First, the definition of a connected set:
Definition: A topological space is connected if, and only if, it cannot be divided in two
nonempty, open and disjoint subsets, or, similarly, if the empty set and the whole set are the
only subsets that are open and closed at the same time.
I don't understand some points in the following proof, that every interval $I \subset \mathbb{R}$ is connected.
Suppose $I = A \cup B$ and $A \cap B = \emptyset$, $A$ and $B$ are both non-empty and open in the subspace-topology of $I \subset \mathbb{R}$. Choose $a\in A$ and $b\in B$ and suppose $a < b$. Let $s := \mathrm{inf}\{ x \in B ~|~ a < x \}$. Then in every neighborhood of $s$ there are points of $B$ (because of the definition of the infimum), but also of $A$, then if not $s = a$, then $a < s$ and the open intervall $(a,s)$ lies entirely in $A$. And so $s$ cannot be an inner point of $A$ nor $B$, but this is a contradiction to the property that both $A$ and $B$ be open and $s \in A \cup B$.

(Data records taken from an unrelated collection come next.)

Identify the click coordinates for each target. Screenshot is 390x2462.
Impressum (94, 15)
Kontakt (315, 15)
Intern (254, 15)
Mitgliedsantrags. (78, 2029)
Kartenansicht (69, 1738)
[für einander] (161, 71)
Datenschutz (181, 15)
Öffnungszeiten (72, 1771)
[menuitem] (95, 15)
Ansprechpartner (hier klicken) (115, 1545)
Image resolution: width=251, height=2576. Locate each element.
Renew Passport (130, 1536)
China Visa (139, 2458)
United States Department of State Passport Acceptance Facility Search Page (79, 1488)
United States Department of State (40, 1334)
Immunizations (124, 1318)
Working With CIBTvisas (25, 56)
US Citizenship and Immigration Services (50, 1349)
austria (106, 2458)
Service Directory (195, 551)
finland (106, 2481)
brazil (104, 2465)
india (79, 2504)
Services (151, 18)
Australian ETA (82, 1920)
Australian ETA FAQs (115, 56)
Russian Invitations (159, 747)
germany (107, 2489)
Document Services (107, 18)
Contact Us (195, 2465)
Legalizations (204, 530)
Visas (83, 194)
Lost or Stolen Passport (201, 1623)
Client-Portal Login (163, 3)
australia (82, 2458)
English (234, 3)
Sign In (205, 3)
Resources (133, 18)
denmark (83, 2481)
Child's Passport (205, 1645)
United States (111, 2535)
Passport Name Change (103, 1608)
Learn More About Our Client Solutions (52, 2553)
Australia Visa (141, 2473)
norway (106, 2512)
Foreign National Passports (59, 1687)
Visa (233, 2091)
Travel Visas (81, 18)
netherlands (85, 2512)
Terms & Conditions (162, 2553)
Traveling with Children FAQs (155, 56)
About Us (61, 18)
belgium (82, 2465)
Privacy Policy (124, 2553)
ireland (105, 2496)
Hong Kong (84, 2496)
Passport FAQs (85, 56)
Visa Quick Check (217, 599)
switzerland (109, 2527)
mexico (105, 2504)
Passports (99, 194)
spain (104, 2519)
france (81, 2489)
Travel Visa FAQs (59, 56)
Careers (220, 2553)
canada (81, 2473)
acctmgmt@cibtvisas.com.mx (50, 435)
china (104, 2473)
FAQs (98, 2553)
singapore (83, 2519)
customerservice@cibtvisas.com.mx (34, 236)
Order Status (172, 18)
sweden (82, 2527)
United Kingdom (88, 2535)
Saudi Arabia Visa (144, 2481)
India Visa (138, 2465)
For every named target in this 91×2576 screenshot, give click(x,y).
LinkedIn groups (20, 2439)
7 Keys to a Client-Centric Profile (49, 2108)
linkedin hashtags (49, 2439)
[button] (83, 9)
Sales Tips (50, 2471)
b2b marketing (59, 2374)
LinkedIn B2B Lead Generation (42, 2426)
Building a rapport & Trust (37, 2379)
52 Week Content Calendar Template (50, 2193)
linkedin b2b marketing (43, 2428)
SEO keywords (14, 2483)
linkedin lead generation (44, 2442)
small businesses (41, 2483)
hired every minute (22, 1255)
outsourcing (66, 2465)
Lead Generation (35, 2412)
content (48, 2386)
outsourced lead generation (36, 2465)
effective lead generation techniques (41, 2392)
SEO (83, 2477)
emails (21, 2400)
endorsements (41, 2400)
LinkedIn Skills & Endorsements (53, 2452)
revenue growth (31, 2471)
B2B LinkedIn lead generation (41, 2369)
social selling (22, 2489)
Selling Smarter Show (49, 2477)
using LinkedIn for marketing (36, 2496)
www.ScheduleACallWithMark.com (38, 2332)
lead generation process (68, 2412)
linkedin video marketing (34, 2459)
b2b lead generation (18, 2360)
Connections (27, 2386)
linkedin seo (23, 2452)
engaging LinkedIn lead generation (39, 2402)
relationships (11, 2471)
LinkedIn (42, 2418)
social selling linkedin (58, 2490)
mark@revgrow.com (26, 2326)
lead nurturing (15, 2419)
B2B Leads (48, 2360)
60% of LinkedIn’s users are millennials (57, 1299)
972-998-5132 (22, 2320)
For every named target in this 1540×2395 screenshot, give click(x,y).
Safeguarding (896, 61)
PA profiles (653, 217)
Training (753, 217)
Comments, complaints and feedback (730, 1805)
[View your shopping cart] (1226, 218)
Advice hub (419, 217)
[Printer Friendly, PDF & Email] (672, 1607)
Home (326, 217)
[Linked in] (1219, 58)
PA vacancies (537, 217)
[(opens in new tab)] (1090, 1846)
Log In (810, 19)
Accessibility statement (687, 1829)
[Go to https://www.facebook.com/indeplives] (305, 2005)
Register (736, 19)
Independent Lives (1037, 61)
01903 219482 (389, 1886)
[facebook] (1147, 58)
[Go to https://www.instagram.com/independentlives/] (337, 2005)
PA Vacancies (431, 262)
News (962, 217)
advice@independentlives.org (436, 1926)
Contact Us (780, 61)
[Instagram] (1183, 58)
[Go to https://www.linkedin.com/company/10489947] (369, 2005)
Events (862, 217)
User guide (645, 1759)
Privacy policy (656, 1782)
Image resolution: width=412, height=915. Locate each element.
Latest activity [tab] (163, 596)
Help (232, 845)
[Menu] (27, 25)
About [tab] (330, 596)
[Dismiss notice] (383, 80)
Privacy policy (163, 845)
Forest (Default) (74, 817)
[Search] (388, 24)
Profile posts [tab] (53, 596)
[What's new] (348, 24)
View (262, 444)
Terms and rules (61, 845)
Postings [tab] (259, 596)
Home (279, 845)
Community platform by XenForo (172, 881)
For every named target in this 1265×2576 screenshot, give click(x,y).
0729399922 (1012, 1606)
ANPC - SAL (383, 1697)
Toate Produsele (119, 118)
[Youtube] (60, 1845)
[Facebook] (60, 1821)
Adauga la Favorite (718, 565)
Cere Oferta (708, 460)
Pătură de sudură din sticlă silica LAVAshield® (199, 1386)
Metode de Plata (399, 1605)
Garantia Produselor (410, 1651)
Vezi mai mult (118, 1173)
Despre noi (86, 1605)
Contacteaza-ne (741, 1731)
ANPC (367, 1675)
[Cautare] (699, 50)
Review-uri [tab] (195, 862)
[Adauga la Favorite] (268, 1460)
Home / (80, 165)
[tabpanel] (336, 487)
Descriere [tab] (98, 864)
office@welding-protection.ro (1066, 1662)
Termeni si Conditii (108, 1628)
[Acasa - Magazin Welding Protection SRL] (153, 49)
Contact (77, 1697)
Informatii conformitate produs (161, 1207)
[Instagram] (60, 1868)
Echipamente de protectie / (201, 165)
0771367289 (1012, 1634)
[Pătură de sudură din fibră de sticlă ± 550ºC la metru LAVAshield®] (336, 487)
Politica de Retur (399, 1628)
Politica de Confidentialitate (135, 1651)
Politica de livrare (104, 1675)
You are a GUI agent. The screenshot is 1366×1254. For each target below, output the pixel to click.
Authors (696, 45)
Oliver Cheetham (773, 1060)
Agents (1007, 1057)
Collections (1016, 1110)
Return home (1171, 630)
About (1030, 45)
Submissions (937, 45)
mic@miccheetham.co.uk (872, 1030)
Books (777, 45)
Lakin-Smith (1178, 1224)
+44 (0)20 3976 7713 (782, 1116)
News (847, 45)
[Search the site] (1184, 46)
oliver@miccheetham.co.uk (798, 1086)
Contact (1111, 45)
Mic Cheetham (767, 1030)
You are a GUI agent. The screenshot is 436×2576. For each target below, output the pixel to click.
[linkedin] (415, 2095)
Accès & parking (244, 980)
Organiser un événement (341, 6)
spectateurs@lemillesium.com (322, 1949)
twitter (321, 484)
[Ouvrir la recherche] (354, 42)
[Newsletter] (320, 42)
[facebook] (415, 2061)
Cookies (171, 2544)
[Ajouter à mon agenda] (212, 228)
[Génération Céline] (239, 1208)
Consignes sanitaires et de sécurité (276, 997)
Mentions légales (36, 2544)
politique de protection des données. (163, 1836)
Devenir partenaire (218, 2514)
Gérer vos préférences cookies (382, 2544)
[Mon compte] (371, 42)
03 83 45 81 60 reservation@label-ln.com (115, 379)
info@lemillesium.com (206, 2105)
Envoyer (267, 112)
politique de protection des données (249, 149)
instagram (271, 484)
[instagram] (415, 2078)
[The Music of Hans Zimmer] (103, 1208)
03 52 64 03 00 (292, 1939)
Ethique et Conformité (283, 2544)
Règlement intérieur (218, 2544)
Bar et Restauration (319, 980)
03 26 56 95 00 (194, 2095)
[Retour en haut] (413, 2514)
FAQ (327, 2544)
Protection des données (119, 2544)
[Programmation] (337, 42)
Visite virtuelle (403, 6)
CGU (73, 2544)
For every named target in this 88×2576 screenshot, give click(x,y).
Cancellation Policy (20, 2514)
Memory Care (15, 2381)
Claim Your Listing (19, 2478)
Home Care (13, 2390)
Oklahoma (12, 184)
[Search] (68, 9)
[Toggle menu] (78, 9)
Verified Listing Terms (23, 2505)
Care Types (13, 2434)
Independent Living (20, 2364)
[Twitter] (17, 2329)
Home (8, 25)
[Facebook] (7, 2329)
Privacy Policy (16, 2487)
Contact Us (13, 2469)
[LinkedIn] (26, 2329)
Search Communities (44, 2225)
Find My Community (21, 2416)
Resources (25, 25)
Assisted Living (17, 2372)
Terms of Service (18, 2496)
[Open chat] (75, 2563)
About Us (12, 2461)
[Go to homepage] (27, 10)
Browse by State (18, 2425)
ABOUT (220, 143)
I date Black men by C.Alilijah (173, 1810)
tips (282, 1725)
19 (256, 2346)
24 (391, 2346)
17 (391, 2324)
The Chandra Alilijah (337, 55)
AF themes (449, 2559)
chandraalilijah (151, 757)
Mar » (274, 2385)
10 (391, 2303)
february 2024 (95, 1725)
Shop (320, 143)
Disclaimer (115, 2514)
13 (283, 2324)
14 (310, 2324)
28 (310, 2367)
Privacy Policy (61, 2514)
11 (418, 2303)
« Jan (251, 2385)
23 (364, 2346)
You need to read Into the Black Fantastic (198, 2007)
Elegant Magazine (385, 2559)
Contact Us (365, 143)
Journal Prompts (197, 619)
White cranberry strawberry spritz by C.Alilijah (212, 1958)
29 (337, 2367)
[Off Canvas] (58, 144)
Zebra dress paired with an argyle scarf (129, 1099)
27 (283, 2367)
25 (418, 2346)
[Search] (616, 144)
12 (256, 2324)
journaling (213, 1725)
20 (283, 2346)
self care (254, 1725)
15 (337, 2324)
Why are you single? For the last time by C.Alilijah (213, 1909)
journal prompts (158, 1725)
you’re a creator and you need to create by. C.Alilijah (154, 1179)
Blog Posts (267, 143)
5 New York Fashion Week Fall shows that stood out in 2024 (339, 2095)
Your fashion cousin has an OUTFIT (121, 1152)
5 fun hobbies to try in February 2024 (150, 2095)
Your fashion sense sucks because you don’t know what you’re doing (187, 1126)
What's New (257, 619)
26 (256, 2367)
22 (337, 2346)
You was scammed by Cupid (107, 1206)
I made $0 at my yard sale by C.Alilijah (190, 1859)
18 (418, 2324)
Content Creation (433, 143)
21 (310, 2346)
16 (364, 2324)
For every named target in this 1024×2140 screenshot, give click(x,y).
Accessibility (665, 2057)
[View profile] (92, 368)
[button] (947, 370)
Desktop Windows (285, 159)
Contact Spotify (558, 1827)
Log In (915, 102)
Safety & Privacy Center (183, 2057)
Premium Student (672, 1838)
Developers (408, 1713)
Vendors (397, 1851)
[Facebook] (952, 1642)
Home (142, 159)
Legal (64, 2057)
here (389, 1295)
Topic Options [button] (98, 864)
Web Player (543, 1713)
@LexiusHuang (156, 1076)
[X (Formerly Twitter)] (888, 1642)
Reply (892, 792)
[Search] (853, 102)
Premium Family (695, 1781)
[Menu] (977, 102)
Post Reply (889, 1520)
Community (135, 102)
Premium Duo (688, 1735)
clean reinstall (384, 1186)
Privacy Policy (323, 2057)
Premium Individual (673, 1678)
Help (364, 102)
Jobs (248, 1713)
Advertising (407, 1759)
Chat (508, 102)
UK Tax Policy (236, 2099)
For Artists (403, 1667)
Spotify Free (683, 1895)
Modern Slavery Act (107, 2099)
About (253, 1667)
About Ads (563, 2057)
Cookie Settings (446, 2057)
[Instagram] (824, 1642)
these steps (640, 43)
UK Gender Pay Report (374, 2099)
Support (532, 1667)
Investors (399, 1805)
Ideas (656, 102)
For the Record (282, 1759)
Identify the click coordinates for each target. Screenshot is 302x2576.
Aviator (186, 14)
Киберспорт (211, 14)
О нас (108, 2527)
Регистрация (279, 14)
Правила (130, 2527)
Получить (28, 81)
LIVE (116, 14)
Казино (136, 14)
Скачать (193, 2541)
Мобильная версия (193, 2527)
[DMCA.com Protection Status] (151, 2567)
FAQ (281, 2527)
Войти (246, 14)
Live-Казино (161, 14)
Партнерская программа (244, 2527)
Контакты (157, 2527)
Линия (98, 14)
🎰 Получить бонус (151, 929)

With the bold part, I have a problem, why it follows that $(a,s)$ lies entirely in $A$ and it that case it must be that $A = (a,s)$, or not?
Best Answer
If not $s = a$, then $a<s$ because $s$ is the infimum of a set of elements all larger than $a$.
The entire interval $(a, s)$ must be in $A$ because of how $s$ was chosen. The number $s$ has been chosen so that it is smaller than any element in $B$ greater than $a$, so there can't be any elements of $B$ in the interval $(a, s)$, and since $A$ and $B$ between them contain all of $I$, $(a, s)$ must be completely within $A$.
The crux of the proof is that with this $s$ as chosen (and exisiting, by Archimedes' lemma), it can't be in neither $A$ nor $B$, but at the same time it has to be in one of them, since $A$ and $B$ together cover the whole of $I$. Thus we have a contradiction, and we know that our assumption must be wrong, namely that $I$ can be written as the union of two nonempty, disjoint open sets.